Reproduce verbatim every line from the one containing "This screenshot has height=996, width=708." through the last line, including both ends, and leave the pictures out of your copy.

*Provided information*:
* start *

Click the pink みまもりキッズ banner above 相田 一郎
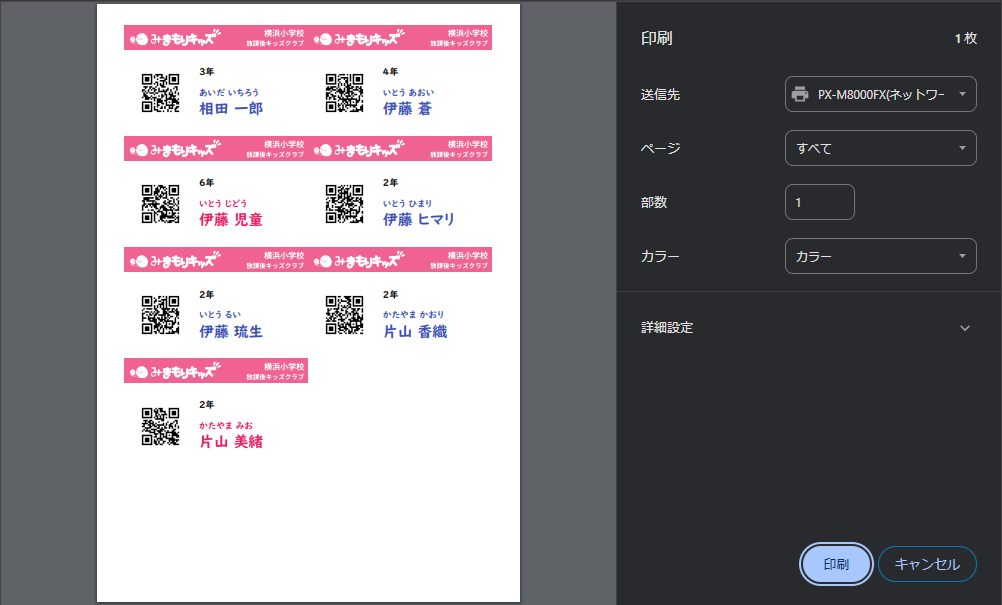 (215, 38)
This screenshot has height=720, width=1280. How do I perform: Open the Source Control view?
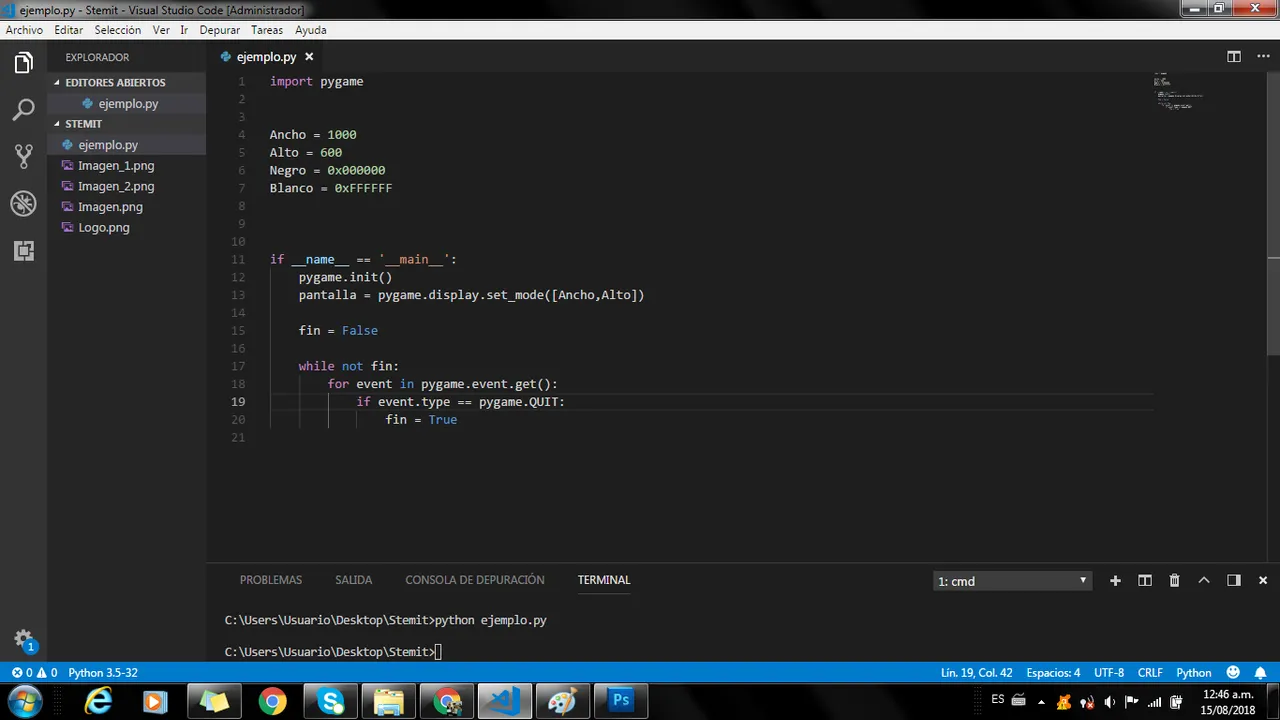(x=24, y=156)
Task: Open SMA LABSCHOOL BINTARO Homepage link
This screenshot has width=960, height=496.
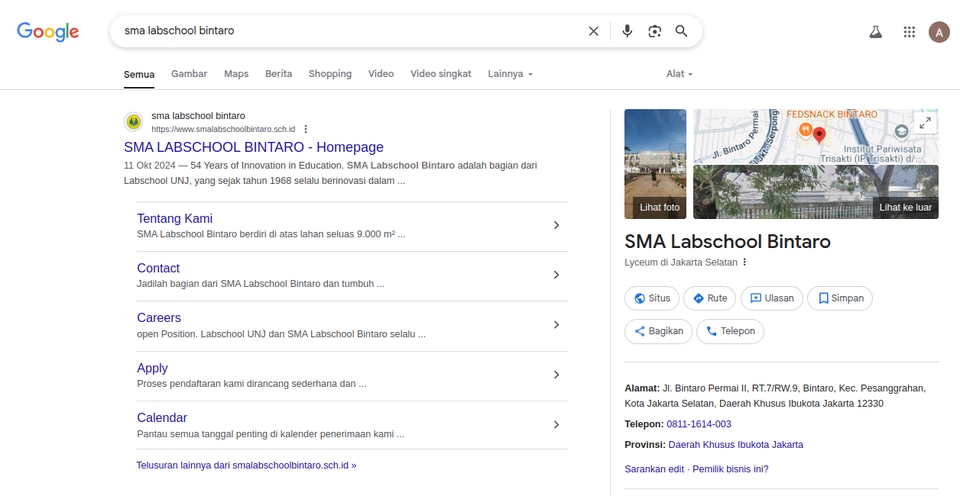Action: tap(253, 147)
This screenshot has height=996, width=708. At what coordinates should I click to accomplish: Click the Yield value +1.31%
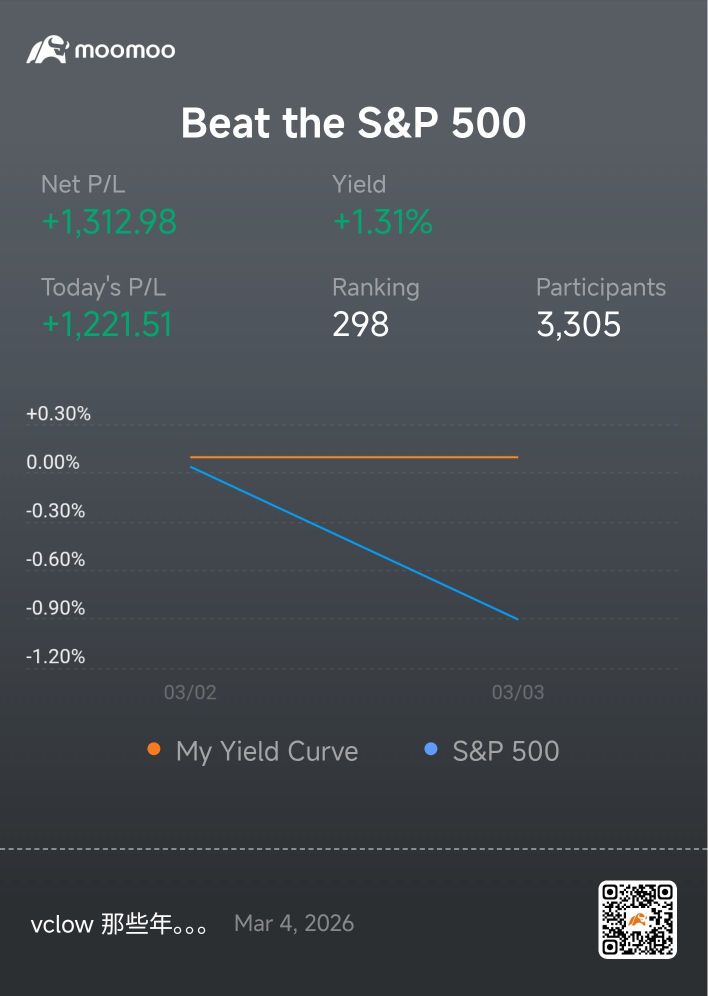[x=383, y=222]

* end *

*Task answer*:
This screenshot has height=996, width=708. At what coordinates should I click to accomplish: Click the Yield value +1.31%
[x=383, y=222]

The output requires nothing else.